:: ENTRIES PROVIDED
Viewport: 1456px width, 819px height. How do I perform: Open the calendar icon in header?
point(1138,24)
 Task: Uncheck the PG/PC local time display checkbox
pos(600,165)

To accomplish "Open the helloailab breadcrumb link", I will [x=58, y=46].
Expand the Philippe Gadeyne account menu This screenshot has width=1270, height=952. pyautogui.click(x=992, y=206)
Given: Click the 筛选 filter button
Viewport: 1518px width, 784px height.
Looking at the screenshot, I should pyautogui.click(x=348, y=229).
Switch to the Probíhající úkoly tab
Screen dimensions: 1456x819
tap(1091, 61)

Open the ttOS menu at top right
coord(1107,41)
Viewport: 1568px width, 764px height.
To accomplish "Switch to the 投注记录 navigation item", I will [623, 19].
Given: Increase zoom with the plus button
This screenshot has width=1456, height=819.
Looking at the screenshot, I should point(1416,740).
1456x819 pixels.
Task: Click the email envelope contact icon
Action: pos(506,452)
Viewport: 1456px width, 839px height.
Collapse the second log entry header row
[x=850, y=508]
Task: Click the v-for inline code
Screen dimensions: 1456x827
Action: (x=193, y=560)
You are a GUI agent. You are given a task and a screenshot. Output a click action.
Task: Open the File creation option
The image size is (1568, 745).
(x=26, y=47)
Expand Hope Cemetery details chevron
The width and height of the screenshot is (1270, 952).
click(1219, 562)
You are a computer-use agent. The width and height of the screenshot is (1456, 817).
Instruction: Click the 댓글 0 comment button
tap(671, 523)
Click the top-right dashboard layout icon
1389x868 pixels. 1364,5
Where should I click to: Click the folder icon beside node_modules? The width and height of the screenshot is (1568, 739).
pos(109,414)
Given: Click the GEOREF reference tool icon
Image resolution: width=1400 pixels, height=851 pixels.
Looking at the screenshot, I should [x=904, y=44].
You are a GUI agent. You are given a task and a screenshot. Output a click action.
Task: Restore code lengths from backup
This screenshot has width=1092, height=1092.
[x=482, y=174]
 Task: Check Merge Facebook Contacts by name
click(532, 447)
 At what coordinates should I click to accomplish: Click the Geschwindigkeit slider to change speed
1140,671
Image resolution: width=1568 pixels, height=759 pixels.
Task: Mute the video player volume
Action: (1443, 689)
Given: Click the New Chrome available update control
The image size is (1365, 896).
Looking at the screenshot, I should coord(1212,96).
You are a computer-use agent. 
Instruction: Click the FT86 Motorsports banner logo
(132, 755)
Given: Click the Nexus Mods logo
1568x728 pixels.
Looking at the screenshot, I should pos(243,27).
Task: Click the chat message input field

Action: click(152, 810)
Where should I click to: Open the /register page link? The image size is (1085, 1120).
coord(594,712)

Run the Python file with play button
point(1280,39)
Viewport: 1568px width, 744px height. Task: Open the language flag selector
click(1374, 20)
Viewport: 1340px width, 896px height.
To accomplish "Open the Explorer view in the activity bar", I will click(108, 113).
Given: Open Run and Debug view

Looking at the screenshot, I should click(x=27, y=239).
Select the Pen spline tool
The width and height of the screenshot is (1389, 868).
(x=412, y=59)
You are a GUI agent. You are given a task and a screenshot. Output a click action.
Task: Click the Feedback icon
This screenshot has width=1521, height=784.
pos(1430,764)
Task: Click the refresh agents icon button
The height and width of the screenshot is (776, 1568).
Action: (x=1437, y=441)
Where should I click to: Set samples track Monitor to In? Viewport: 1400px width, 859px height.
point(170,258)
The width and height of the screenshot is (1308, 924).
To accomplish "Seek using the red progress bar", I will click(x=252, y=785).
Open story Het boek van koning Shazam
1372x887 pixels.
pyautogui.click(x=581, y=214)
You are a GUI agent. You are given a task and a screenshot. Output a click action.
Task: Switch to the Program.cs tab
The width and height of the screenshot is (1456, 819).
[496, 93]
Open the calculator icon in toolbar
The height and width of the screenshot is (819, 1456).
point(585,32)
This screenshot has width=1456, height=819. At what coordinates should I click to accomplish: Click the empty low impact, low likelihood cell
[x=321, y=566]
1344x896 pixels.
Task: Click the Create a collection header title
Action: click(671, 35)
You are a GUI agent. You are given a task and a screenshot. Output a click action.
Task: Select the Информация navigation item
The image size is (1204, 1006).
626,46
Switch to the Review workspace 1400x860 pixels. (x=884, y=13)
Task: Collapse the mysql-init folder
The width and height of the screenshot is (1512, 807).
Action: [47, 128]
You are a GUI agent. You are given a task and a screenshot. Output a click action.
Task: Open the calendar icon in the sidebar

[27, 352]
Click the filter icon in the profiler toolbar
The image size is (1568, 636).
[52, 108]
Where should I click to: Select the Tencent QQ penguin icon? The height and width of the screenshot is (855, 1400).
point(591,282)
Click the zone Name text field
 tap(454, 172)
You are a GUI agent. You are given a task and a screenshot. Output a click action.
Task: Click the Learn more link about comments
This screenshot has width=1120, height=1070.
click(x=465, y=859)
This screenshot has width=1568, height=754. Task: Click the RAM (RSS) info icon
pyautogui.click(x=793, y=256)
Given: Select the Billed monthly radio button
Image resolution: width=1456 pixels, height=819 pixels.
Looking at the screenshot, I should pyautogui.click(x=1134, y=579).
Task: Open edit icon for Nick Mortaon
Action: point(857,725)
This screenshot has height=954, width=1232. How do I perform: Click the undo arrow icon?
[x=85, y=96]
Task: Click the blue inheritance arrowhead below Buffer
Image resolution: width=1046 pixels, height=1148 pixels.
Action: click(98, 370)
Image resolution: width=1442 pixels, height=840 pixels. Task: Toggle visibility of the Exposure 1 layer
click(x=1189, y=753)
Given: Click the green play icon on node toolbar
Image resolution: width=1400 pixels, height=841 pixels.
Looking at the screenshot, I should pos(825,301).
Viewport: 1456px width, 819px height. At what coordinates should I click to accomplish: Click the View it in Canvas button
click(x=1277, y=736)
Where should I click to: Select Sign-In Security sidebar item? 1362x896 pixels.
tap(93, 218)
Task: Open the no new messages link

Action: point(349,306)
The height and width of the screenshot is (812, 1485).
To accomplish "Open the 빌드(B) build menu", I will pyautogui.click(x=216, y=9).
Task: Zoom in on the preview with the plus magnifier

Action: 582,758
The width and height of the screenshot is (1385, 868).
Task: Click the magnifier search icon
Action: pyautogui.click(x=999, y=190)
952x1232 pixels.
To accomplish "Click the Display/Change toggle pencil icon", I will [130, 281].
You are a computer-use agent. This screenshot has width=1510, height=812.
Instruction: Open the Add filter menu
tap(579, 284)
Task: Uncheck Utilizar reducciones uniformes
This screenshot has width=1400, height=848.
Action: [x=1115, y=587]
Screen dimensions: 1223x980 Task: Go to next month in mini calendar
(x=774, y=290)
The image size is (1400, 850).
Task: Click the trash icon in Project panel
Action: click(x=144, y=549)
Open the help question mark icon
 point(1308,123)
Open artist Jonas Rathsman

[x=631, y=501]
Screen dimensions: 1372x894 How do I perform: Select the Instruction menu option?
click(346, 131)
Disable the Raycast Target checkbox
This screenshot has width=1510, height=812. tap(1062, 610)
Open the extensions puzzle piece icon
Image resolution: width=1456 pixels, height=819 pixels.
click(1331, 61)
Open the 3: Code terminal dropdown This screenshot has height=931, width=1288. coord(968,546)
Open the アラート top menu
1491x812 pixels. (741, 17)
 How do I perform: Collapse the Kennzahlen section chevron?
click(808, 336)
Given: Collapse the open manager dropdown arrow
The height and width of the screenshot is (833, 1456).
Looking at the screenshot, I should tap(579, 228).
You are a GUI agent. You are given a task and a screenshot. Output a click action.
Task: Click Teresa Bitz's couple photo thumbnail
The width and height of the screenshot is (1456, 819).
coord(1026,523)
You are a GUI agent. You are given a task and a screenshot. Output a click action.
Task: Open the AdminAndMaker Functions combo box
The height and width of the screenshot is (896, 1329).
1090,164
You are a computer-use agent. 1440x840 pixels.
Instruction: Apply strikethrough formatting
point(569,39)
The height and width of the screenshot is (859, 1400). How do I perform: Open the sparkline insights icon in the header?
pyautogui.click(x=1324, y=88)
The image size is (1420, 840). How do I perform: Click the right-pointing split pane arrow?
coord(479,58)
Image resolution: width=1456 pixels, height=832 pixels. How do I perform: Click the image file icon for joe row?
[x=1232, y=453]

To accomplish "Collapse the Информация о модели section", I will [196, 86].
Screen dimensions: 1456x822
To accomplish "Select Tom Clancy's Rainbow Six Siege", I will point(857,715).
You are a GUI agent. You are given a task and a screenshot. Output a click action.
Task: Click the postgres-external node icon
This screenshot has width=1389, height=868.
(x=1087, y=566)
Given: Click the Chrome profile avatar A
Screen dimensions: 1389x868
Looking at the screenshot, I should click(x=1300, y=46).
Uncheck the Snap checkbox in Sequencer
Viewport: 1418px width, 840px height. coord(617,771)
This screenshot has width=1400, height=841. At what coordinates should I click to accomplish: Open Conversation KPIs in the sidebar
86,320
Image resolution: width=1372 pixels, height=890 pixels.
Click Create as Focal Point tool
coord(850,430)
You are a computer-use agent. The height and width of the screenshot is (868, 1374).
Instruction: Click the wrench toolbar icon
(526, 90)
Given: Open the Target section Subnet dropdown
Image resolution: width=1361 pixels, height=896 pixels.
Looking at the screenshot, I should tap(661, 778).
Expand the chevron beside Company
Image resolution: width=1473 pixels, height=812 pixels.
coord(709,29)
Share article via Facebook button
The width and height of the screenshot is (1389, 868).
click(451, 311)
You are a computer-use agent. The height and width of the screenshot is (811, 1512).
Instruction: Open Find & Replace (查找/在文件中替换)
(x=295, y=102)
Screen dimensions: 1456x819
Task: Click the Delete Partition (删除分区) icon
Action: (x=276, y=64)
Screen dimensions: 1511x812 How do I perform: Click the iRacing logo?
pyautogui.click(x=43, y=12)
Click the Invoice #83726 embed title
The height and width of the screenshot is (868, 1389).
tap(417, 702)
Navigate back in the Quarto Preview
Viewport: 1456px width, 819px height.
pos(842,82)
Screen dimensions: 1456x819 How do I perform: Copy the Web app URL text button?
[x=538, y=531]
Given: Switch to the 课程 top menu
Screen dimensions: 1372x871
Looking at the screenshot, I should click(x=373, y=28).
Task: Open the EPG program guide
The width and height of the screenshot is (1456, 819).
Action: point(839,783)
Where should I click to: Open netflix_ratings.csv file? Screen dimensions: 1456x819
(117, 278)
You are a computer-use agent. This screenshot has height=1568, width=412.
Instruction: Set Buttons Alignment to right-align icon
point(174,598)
::::
_EXERCISE DESCRIPTION_
Your answer should be the lines above, from the line containing "Task: Switch to the Program.cs tab" up to and including the line containing "Click the filter icon in the profiler toolbar", reproduced exactly and with nothing else.

_ANSWER_
Task: Switch to the Program.cs tab
The width and height of the screenshot is (1456, 819).
[496, 93]
Open the calculator icon in toolbar
The height and width of the screenshot is (819, 1456).
point(585,32)
This screenshot has width=1456, height=819. At what coordinates should I click to accomplish: Click the empty low impact, low likelihood cell
[x=321, y=566]
1344x896 pixels.
Task: Click the Create a collection header title
Action: click(671, 35)
You are a GUI agent. You are given a task and a screenshot. Output a click action.
Task: Select the Информация navigation item
The image size is (1204, 1006).
626,46
Switch to the Review workspace 1400x860 pixels. (x=884, y=13)
Task: Collapse the mysql-init folder
The width and height of the screenshot is (1512, 807).
Action: [47, 128]
You are a GUI agent. You are given a task and a screenshot. Output a click action.
Task: Open the calendar icon in the sidebar

[27, 352]
Click the filter icon in the profiler toolbar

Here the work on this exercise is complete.